Читаем Частные лица. Биографии поэтов, рассказанные ими самими полностью

И что-то еще в этом роде, но дело в том, что в том доме, где мы жили в Одессе уже, действительно была ЧК. Действие рассказа Бабеля «Фроим Грач» происходит именно в этом доме. На площади Потемкинцев, ныне вновь Екатерининской. И я своими глазами видел предсмертные надписи на стенах, когда мне было десять-одиннадцать лет, когда я мальчишкой лазил по подвалам с китайским фонариком. Это правда, но когда об этом пишут, это создает впечатление искусственности или надуманности. Я всегда говорил, что не бывает надуманных чувств: ты никогда не выдумаешь таких вещей, которые показывает тебе реальность…

Вот такова была общая атмосфера: папа работал, мама работала, воспитывала меня в Одессе одна бабушка, в Черновцах – другая. Почему-то меня очень хотели выучить музыке, которую я очень любил, но несколько лет в музыкальной школе привели к тому, что я бросил слушать музыку, не только играть, и до сих пор слова «Сонатины» Клементи, «Бирюльки» Майкапара, «Этюды» Черни меня приводят в ужас. Но через лет пять после бегства из музшколы я «отошел», и сегодня у меня очень хорошая классическая и джазовая фонотека, и музыка для меня – один из главных наркотиков. Классика, между прочим, до XIX века, как правило, и XX век. Очевидно, я так и не простил романтикам того, что их преподавали в музыкальной школе.

▸ Материал
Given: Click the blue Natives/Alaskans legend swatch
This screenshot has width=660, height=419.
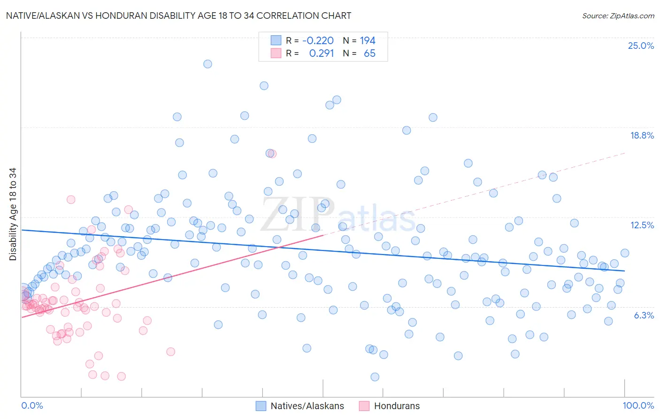Looking at the screenshot, I should click(261, 406).
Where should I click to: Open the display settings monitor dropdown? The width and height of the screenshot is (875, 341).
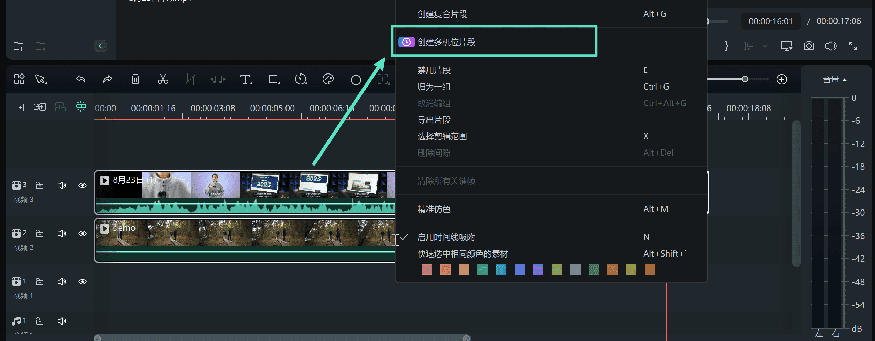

▸ Задание A
Какой рассказ Бабеля, согласно тексту, разворачивается в доме на площади Потемкинцев?
▸ Задание B
Продолжите текст воспоминаний о детстве и музыке, начав сразу после его последнего предложения.
Материал для работы не понадобится.

▸ Ответ A
«Фроим Грач».

▸ Ответ B
В Старобельске я жил лет до трех, потом меня перевезли в Одессу, это было тогда, когда дедушка умирал. Там тоже была история: папа приехал к своему умирающему отцу, за что его собирались судить – он покинул место работы. В то время оставить работу – это было подсудное дело, а его не отпускали, несмотря на болезнь дедушки. Но как бы то ни было, папа уехал. Его не осудили, по-моему, даже суда как такового не было, а было какое-то дополнительное отяжеляющее переживание, которое папа не забыл и не простил никогда. Это было уже послесталинское время, и репрессивная машина на какое-то время забуксовала. Быт одесский, такой же практически, как старобельский. С той разницей, что квартира была просторной: две большие комнаты в коммуне, потом одну разделили. А что касается одежды, мебели, еды… Картошка с селедкой по воскресеньям считалась лакомством. И в дальнейшем это было так до рождения моей сестры, где-то до 1960 года, когда у папы начала появляться частная практика, незаконная, конечно, но это была реальность того времени.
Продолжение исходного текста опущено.